Women's basketball: Buckeyes pull away down the stretch

Women's basketball: Buckeyes pull away down the stretch
By Jim Massie
THE COLUMBUS DISPATCH
Sunday, March 7, 2010 2:57 AM

INDIANAPOLIS - Nobody considered asking the driver to fire up the team bus outside Conseco Fieldhouse last night for the long ride home to Columbus.  

Wisconsin had pushed the Ohio State women's basketball team to the edge of the cliff so many times in a semifinal of the Big Ten tournament that the Buckeyes could count the pebbles at the bottom. Instead of falling, they rallied in the final minutes to an 82-73 victory.  

"I never thought we were going to lose," Ohio State center Jantel Lavender said. "I had this feeling we were going to pull it out because I think we were playing too hard. Sammy (Prahalis) had too much emotion for us to lose. I think I had too much emotion for us to lose."  

Top-seeded Ohio State (29-4) trailed Wisconsin (21-10) for much of the game but made enough stops at the end to withstand another night in the conference buzz saw.  

"Everybody was closing down on defense for the last eight minutes," Lavender said. "When I saw we were doing that, I knew we weren't going to lose."  

During the comeback, Prahalis and Lavender more than lived up to their first-team all-Big Ten stature. They attacked and dominated. Prahalis' 29-point game included an 11-of-11 showing at the free-throw line. Lavender chipped in 27 points. She made 13 of 16 free throws.  

"We're here to win," Prahalis said. "I kept thinking, 'I'm not going to lose this game. I'm not going home. We can't go home.' It was just not an option for us. In every huddle, everybody was focused. Everybody was into it."  

The Buckeyes had to raise their game because the fourth-seeded Badgers played high-level basketball. Junior guard Alyssa Karel scored a career-high 31 points and was five for five from beyond the three-point arc.  

When Ohio State finally took the lead in the second half at 62-60 on a three-pointer by Prahalis, Karel answered with a basket. She hit a three-pointer with 6:47 to play to give Wisconsin a 67-65 lead.  

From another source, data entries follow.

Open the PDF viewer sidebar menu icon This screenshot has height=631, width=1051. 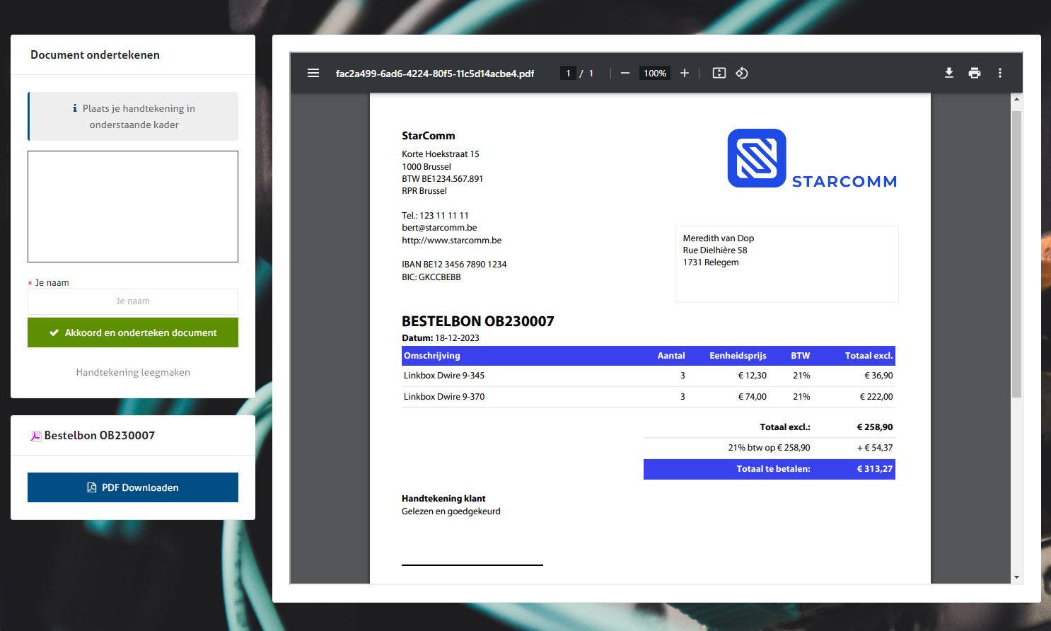pos(313,73)
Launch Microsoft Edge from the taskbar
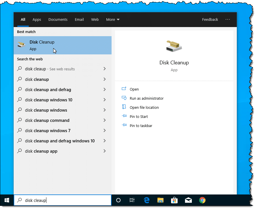The height and width of the screenshot is (209, 257). tap(147, 200)
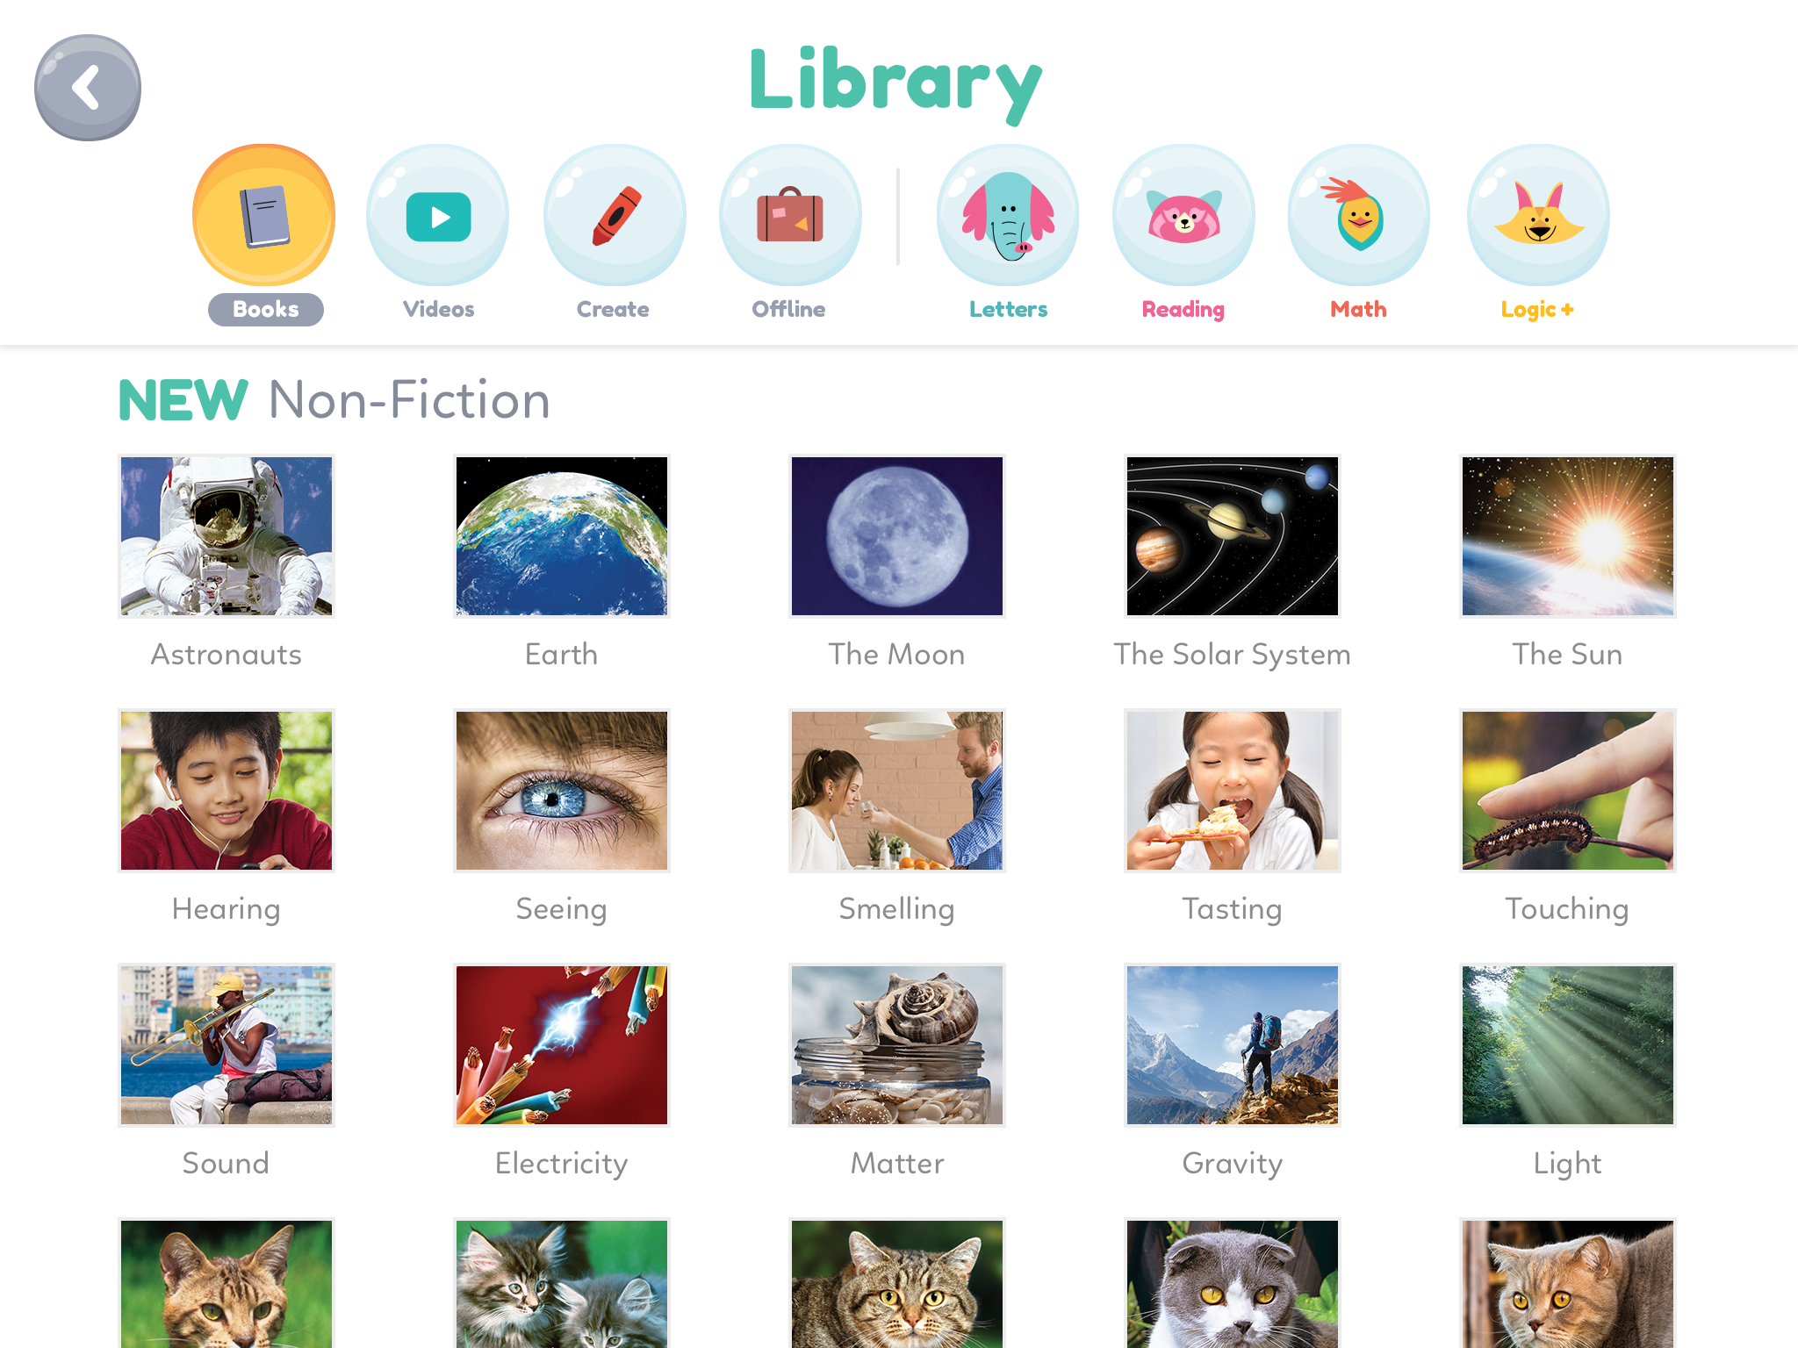Image resolution: width=1798 pixels, height=1348 pixels.
Task: Click the Tasting book label
Action: [x=1233, y=909]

Tayler Hill, who scored 14 points for Ohio State, tied the score again with two of her eight free throws. Karel matched those with 5:58 remaining, but that would be the final Wisconsin lead.  

"We figured out that they couldn't guard us off the dribble," Hill said. "If they were guarding us for a three, we just attacked. We attacked every time we had a chance."  

Free throws by the ton followed. The Buckeyes set a tournament record, making 34 of 38 free throws.  

"Free throws are big down the stretch," Hill said. "If we had missed half of our free throws, it would have been a different story."  

Prahalis and Lavender fairly boiled down the stretch until a three-point play by Prahalis with 1:42 on the clock settled matters. Coach Jim Foster said that none of his previous Buckeyes teams could match the emotion.  

"It's not even close," he said. "A lot more. A lot more passion, a lot more fire, a lot more juice, a lot more fun. All of the above."  

The Buckeyes play third-seeded Iowa (19-12) in the championship game at 4:30 p.m. today.